What is being asked
Transcribe exactly the lines from the one containing "Instruction: Click arrow" through the last line of the listing below, inclusive, and nothing beyond them.

--------

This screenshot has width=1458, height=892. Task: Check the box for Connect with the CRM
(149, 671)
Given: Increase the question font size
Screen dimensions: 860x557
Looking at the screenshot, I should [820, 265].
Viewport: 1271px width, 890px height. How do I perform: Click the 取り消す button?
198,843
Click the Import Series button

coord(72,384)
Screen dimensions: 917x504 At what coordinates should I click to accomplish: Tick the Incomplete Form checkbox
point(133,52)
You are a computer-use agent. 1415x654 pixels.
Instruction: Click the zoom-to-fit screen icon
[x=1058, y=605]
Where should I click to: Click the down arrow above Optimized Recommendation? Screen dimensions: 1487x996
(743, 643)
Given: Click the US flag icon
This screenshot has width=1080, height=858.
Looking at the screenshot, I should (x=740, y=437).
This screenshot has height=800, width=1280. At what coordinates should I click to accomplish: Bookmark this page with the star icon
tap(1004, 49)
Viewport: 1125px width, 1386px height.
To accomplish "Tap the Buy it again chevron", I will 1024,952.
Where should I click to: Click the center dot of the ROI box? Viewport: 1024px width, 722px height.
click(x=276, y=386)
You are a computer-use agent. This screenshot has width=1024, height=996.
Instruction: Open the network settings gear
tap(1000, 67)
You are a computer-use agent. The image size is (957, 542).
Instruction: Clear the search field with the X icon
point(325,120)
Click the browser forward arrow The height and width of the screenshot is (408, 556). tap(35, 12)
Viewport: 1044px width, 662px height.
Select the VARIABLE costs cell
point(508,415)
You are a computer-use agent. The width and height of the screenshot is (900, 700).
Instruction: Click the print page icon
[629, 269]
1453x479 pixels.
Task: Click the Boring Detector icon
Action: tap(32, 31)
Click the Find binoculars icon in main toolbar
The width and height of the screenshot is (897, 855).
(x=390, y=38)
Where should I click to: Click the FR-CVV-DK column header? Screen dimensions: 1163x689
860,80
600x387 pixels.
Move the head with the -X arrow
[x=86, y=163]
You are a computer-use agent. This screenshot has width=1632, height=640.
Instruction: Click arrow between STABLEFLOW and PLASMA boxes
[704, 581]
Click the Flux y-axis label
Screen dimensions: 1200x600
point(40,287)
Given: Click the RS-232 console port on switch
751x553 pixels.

--------

Task answer
Instruction: Click arrow between STABLEFLOW and PLASMA boxes
[704, 581]
Click the Flux y-axis label
Screen dimensions: 1200x600
point(40,287)
Given: Click the RS-232 console port on switch
751x553 pixels.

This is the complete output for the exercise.